ACTIVITY: Find the line containing "Viewport: 768px width, 499px height.", then return it and every line after it through the end of the records, exactly. Leave out pictures.

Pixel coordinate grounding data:
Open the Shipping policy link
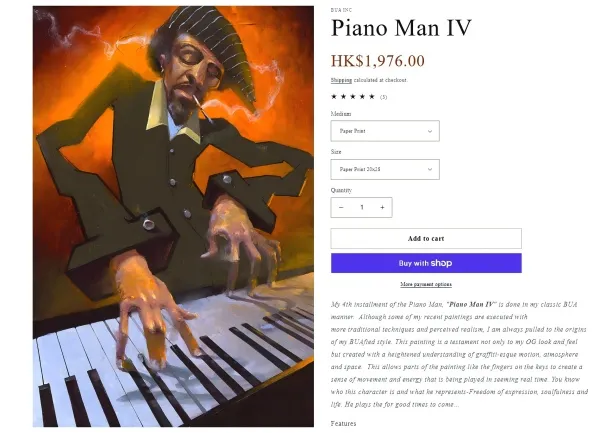The width and height of the screenshot is (600, 433). pos(341,80)
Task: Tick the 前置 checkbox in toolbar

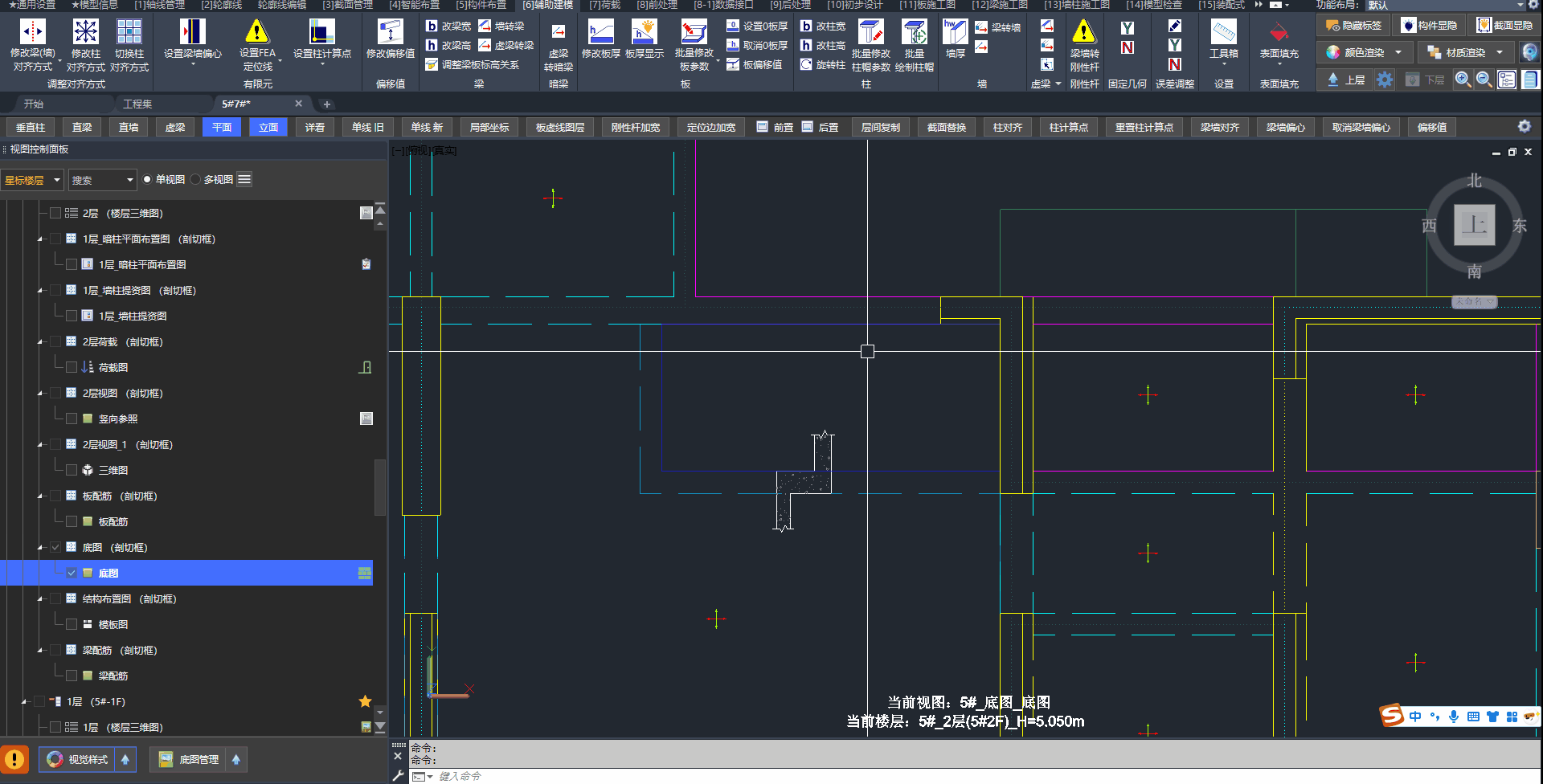Action: [x=762, y=127]
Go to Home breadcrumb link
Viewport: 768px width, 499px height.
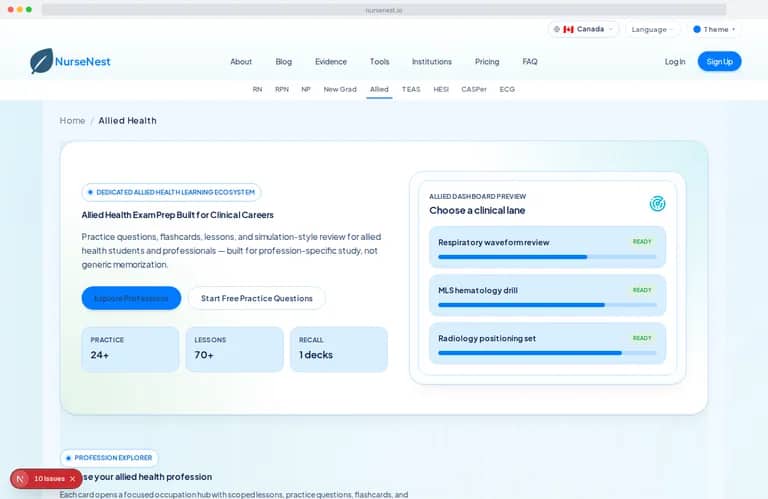tap(72, 120)
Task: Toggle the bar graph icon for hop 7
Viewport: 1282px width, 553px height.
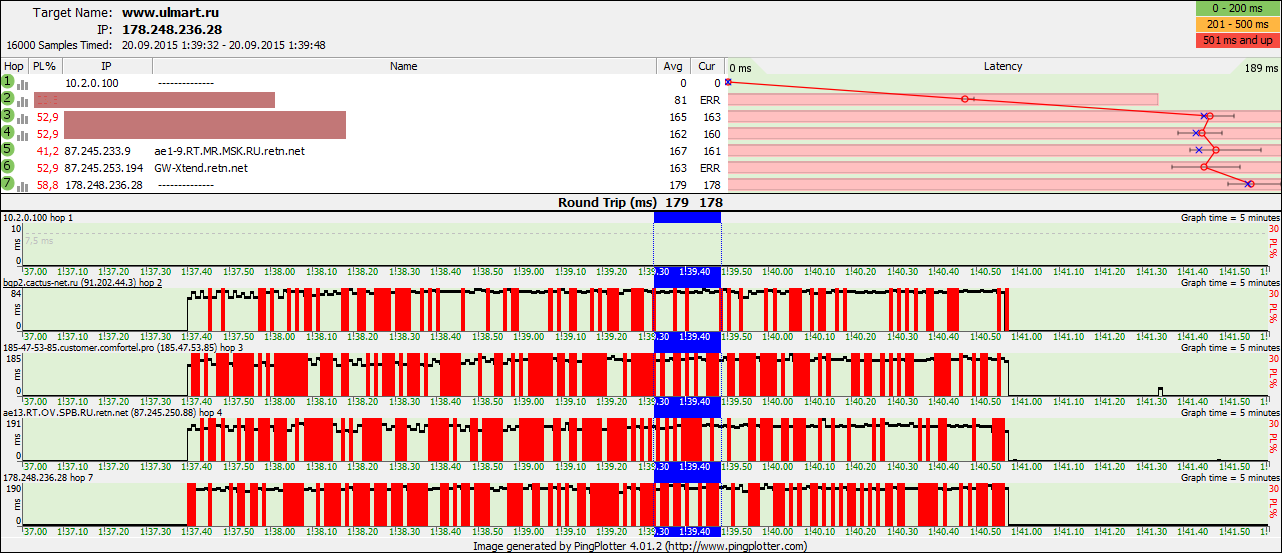Action: (23, 186)
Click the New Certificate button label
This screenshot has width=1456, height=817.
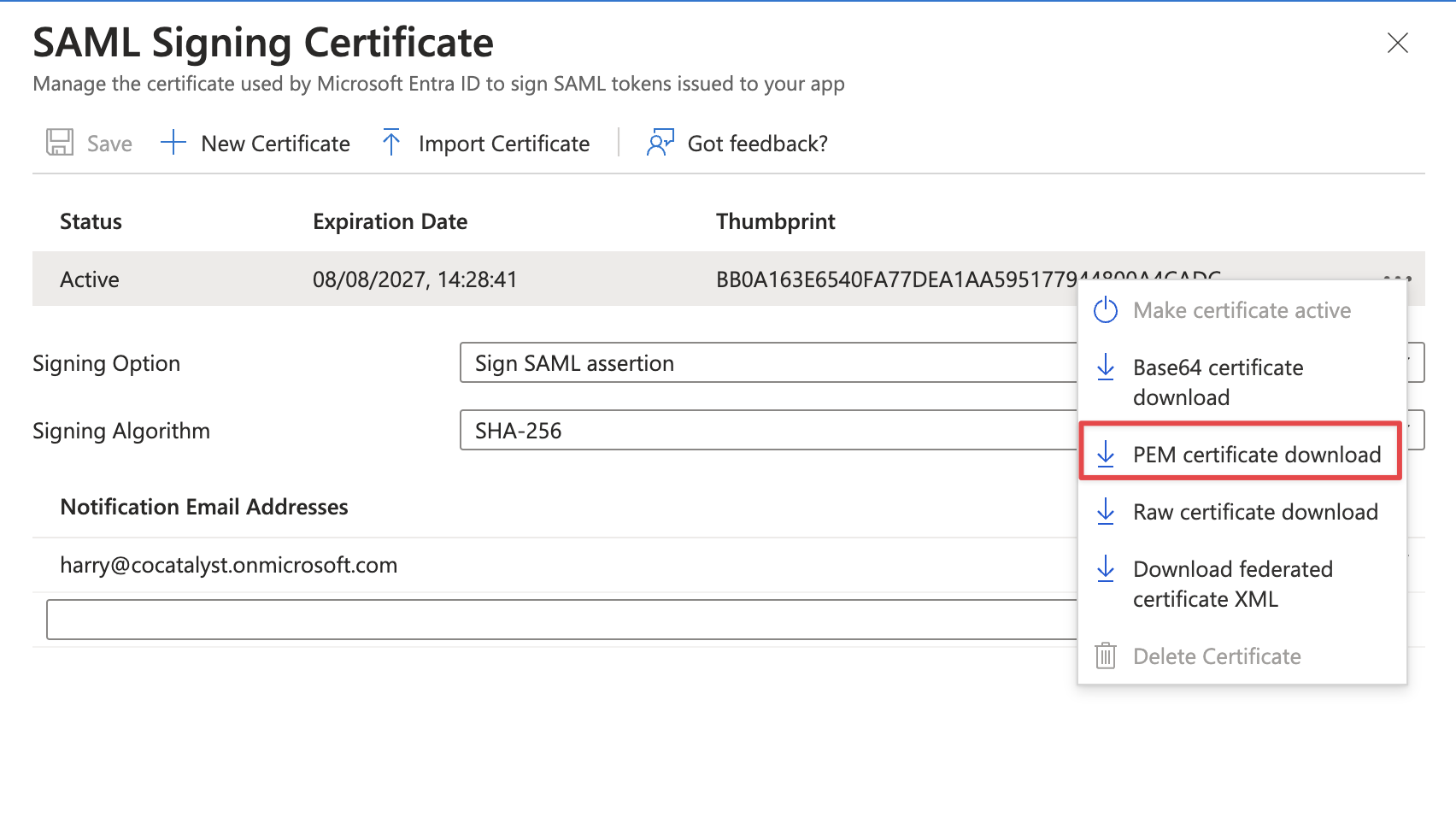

TASK RESPONSE:
Viewport: 768px width, 499px height.
tap(72, 120)
Task: Toggle the bar graph icon for hop 7
Viewport: 1282px width, 553px height.
Action: (23, 186)
Click the New Certificate button label
This screenshot has width=1456, height=817.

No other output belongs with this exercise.